Imagen: Luis Ribeiro (Pexels)
Esta semana, Madrid huele a claveles, rosquillas y nostalgia. Las celebraciones de San Isidro lo llenan todo de mantones, organillos y pasodobles, y uno —que tiene el corazón gato y castizo— no puede evitar emocionarse. Aun así, mientras los chulapos se anudan la faja, yo me ato la capa. Porque si algo tengo claro es que, tanto en la pradera como en la pantalla, el buen uso del idioma no descansa.
Por otra parte, este sábado 17 también celebramos el Día de Internet, ese mundo paralelo donde las palabras viajan más rápido de lo que tarda uno en comerse un barquillo y tropiezan más que un perro con alpargatas.

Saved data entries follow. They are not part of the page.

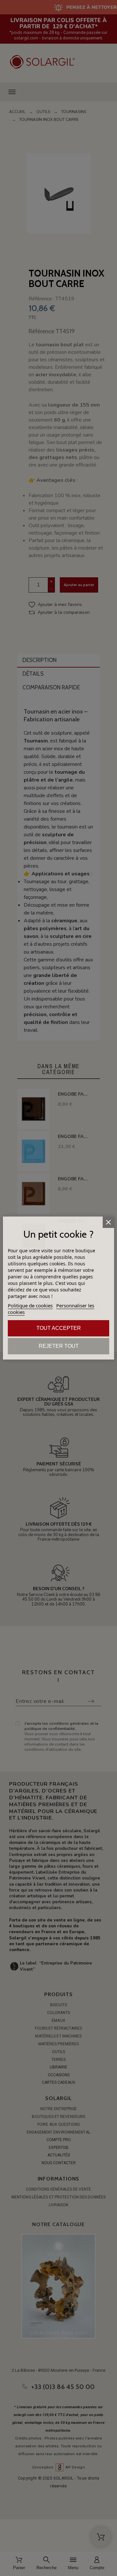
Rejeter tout (59, 1346)
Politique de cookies (30, 1305)
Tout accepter (58, 1328)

Sin embargo, no reniego de la aldea global. Me niego a ser ese gruñón que idealiza lo antiguo y demoniza lo nuevo. Porque también hay belleza en un hilo de Twitter bien escrito, en una publicación de Instagram con ortografía digna y en ese correo inesperado que, de tanto mimo con que está redactado, parece más bien una carta de amor por lo bien hecho.
Además, no nos engañemos: Internet es toda una fuente de superpoderes. ¿Consultas lingüísticas en tiempo real? ¿Diccionarios, corpus y guías de estilo a golpe de clic? Antes hacían falta tres estanterías —que, como bien sabéis, mantengo—; ahora, una pestaña abierta. Eso sí, entre glosarios útiles también se cuelan las sirenas del despiste: las redes sociales, el bombardeo de correos, los vídeos de gatitos y los tutoriales para aprender croché que encuentras justo cuando estás intentando revisar un contrato. El peligro está ahí, pero, como todo lo poderoso, es un aliado insustituible cuando se usa bien.
Lo castizo y lo virtual no tienen por qué enfrentarse: pueden bailar un chotis perfectamente sincronizado si se respeta la música del idioma.
La tradición nos recuerda de dónde venimos; la tecnología, hacia dónde vamos. Yo decido situarme en medio, espada (o más bien bolígrafo rojo) en mano, para recordarle al mundo que no hay modernidad sin cuidado ni modernización sin corrección.
En suma: entre el mantón y el router, me quedo con ambos. Pero, eso sí, si alguien me saluda con un «ola» sin h en WhatsApp, se lo corregiré aunque esté brindando con un vermú.
Porque la verdadera revolución no está solo en las redes o en la inteligencia artificial. Está en escribir bien cuando nadie te obliga, en puntuar con elegancia aunque tengas prisa y en amar las palabras como se disfrutan las verbenas: con alegría, pero también con respeto.
Y recuerda: la fiesta pasa, pero la errata queda.